Pharrell’s Mighty Dream Forum

Reflections on Pharrell Williams’ Mighty Dream Forum promoting minority entrepreneurship
Photo Courtesy of Jemal Countess/Getty Image

Something in the Water is returning to Virginia Beach,” announced Pharrell Williams on the main stage of his Mighty Dream Forum that took place in Norfolk over three days this past November. What was a quiet and focused audience just a moment before transformed into an enraptured, loud and lively crowd, cheering about the return of the multi-day entertainment festival. The news made major headlines within seconds and Mighty Dream ticket holders learned that they will also be receiving a free pass.

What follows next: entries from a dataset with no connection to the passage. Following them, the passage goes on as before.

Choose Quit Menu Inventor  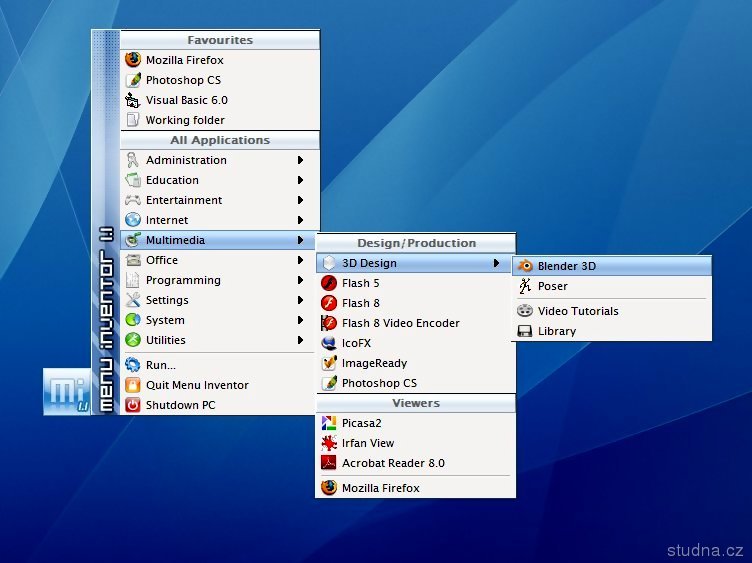pyautogui.click(x=197, y=385)
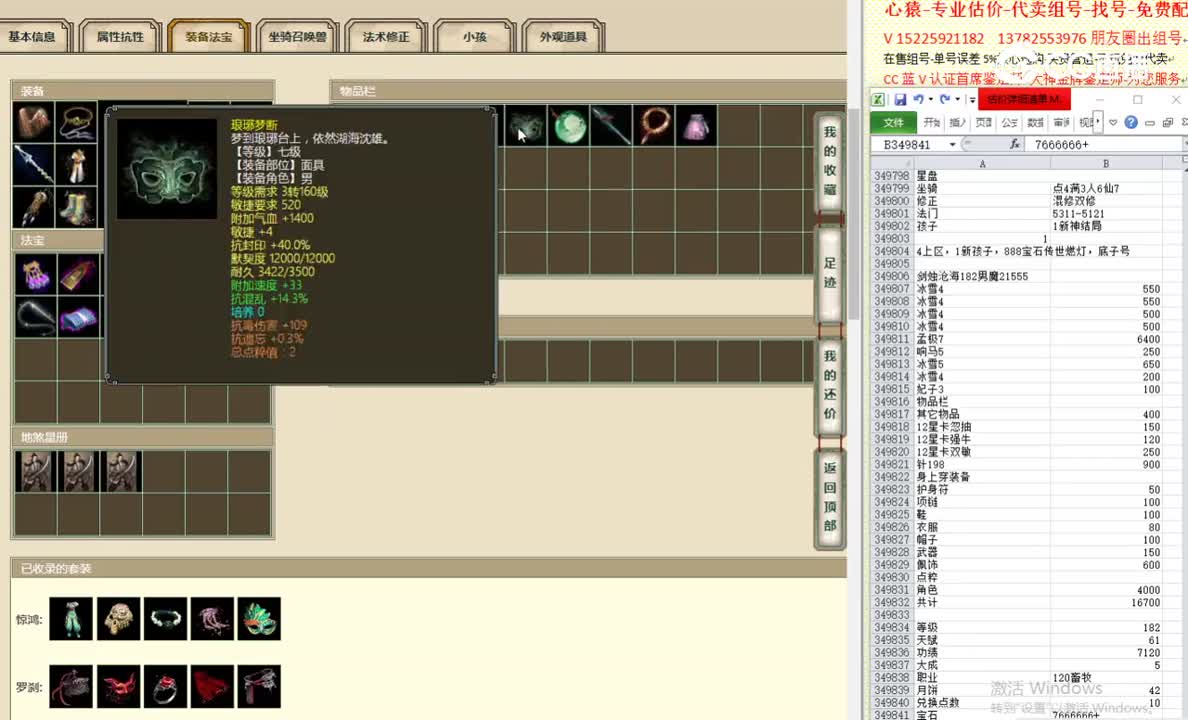Viewport: 1188px width, 720px height.
Task: Click the Save icon in Excel toolbar
Action: [x=902, y=98]
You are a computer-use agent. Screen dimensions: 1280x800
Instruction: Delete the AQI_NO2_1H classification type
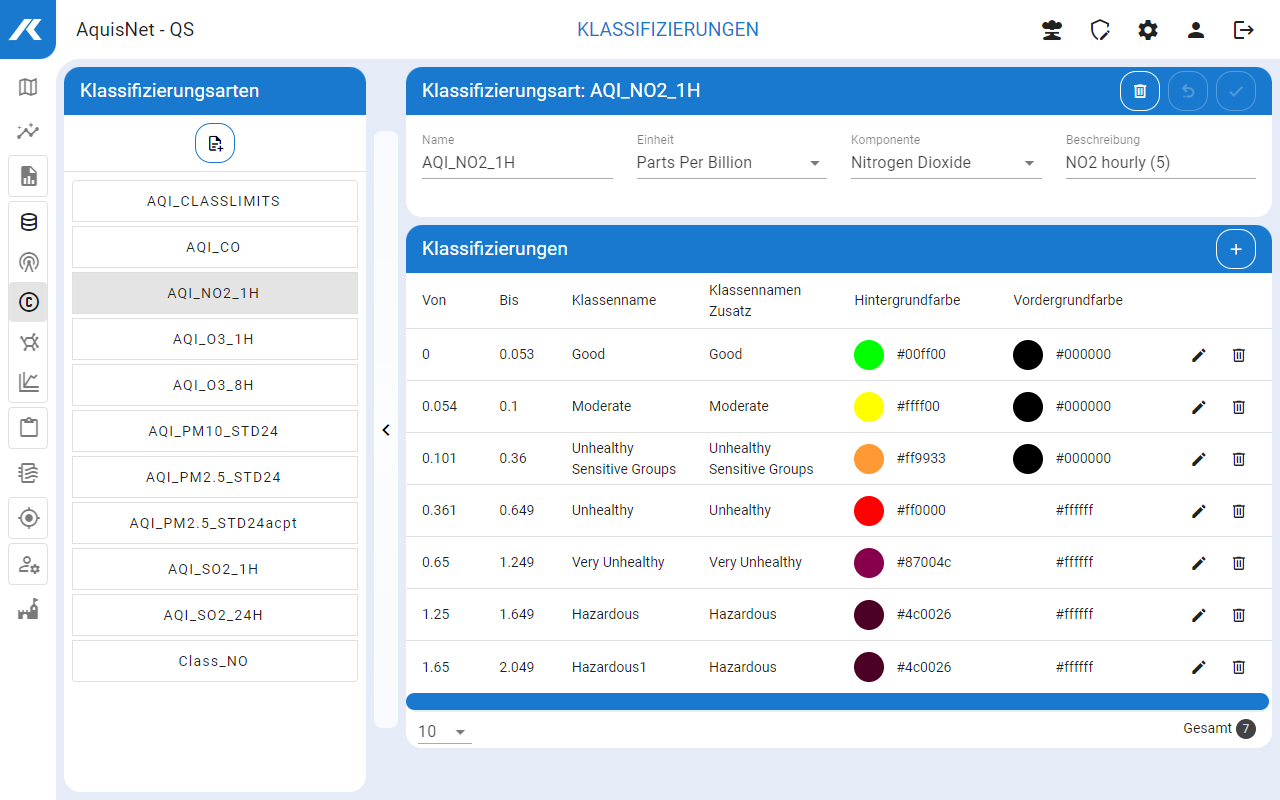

Despite the excitement surrounding the announcement, the Grammy-winning producer, entrepreneur and Virginia Beach native actually brought the Mighty Dream Forum to Norfolk to provide networking opportunities and address major topics to help uplift and support entrepreneurs from marginalized communities. The event was hosted by Edelman and Williams’ advocacy agency Black Ambition, which also featured “Pull Up & Pitch” contests sponsored by UPS in which entrepreneurs could pitch their business ideas for the chance to win monetary awards.

A total of $2.5 million was awarded throughout the week to various minority entrepreneurs. On the final evening of the forum, Williams and Black Ambition’s CEO Felicia Hatcher hosted “Dinner with a Purpose,” taking the stage to announce the top three award recipients. Pound Cake Cosmetics, an all-inclusive lipstick brand, won the grand prize of $1 million. The second-place prize winner was SkiiMoo Tech, a research, science, technology and engineering firm focused on niche markets, and the social app The Move was the official HBCU Grand Prize Winner.

However, money wasn’t the only thing changing lives that week. Some of the biggest names in business and entertainment, like Pusha T, Maverick Carter, Hannibal Burress, Lewis Hamilton and Leland Melvin, connected with business owners to strengthen the contributions of minority entrepreneurs for current and future generations. Major topics like education, buying Black, Black innovation in tech, racial and financial equity and much more were addressed through panel discussions and TED Talk style presentations.

“You need people,” explained Maverick Carter in his segment, “A Conversation with Mav Carter,” which mainly reflected on his partnership with LeBron James and their business, SpringHill Entertainment. “You need partners, and it is so important to be user friendly.” Carter emphasized that being someone who can work with all types of people and constantly finding ways to tell a story is the key to success.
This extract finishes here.